Structured Dagger allows easy expression of dependences among messages and
computations and also among computations within the same object using
when-blocks and various structured constructs.
2. Entry functions support parameter marshalling
Now you can declare and invoke remote entry functions using parameter
marshalling instead of defining messages.
3. Easier running - standalone mode
For net-* version running locally, you can now run Charm programs without
charmrun. Running a node program directly from command line is now the
same as "charmrun +p1 <program>"; for SMP version, you can also specify
multiple (local) processors, as in "program +p2".
--------------------------------------------------------------------------------
Summary of Changes:
--------------------------------------------------------------------------------
1. "build" changed for compilation of Charm++
To build Charm++ from scratch, we now take additional command line options
to compile with addon features and using different compilers other than gcc.
For example, to build Linux IA64 with Myrinet support, type command:
./build net-linux-ia64 gm
******* Old Change histories *******
================================================================================
What's New in Charm++ 5.4 release 1 since 5.0
================================================================================
--------------------------------------------------------------------------------
New Supported Platforms:
--------------------------------------------------------------------------------
1. Win9x/2000/NT: with Visual C++ or Cygwin gcc/g++, you can compile and run
Charm++ programs on all Win32 platforms.
2. Scyld Beowulf: Charm++ has been ported to the Linux-based Scyld Beowulf
operating system. For more information on Scyld, see <http://www.scyld.com>
3. MPI with VMI: Charm++ has been ported to NCSA's Virtual Machine Interface,
which is an efficient messaging library for heterogeneous cluster
communication.
--------------------------------------------------------------------------------
Summary of New Features:
--------------------------------------------------------------------------------
1. Dynamic Load balancing:
Chare migration is supported in the new release. Migration-based dynamic
load balancing framework with various load balancing strategies library has
been added.
2. Chare Array
Charm++ array is supported. You can now create an array of Chare objects
and use array index to refer the Charm++ array elements. A reduction
library on top of Chare array has been implemented and included.
3. Projections
Projections, a Java application for Charm++ program performance analysis and
visualization, has been included and distributed in the new release. Two
trace modes are available: trace-projections and trace-summary. Trace-summary
is a light-weight trace library compared to trace-projections.
4. AMPI
AMPI is a load-balancing based library for porting legacy MPI applications
to Charm++. With few changes in the original MPI code to AMPI, the new
legacy MPI application on Charm++ will gain from Charm++'s adptive
load balancing ability.
5. Easier invocation
"Charmrun" is now available on all platforms, with a uniform command line
syntax. You can forget the difference between net-* versions and MPI versions,
and run charm++ application with this same charmrun command syntax.

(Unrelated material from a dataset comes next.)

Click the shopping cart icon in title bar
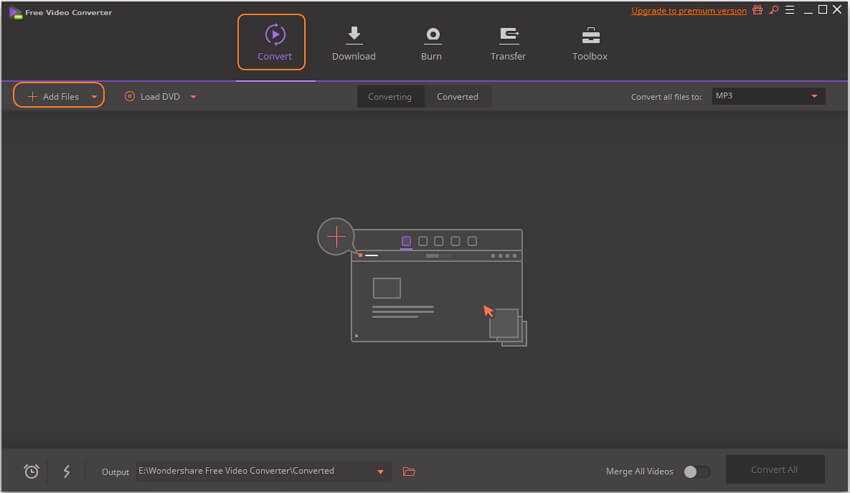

++local option is added in charmrun for net-* version, it provides
simple local use of Charm and no longer require the ability to
"rsh localhost" or a nodelist file in order to run charm only on the local
machine. This is especially attractive when you run Charm++ on Windows.
6. New libraries:
Many new libraries have been added in this release. They include:
1) master-slave library: for writing manager-worker paradigm programs.

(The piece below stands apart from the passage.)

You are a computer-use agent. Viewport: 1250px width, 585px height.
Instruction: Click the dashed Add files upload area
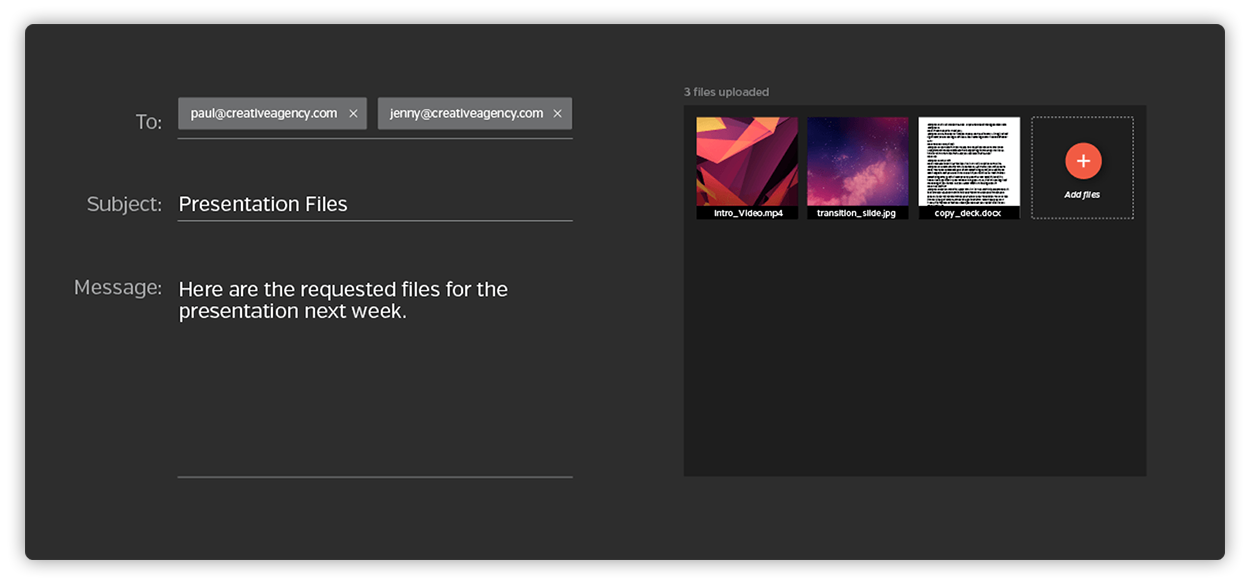click(x=1083, y=166)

2) receiver library: provide asynchronous communication mode for chare array.
3) f90charm: provides Fortran90 bindings for Charm++ Array.
4) BlueGene: a Charm++/Converse emulator for IBM proposed Blue Gene.
--------------------------------------------------------------------------------
Summary of Changes:
--------------------------------------------------------------------------------
1. message declaration syntax in .ci file:
The message declaration syntax for packed/varsize messages has been changed.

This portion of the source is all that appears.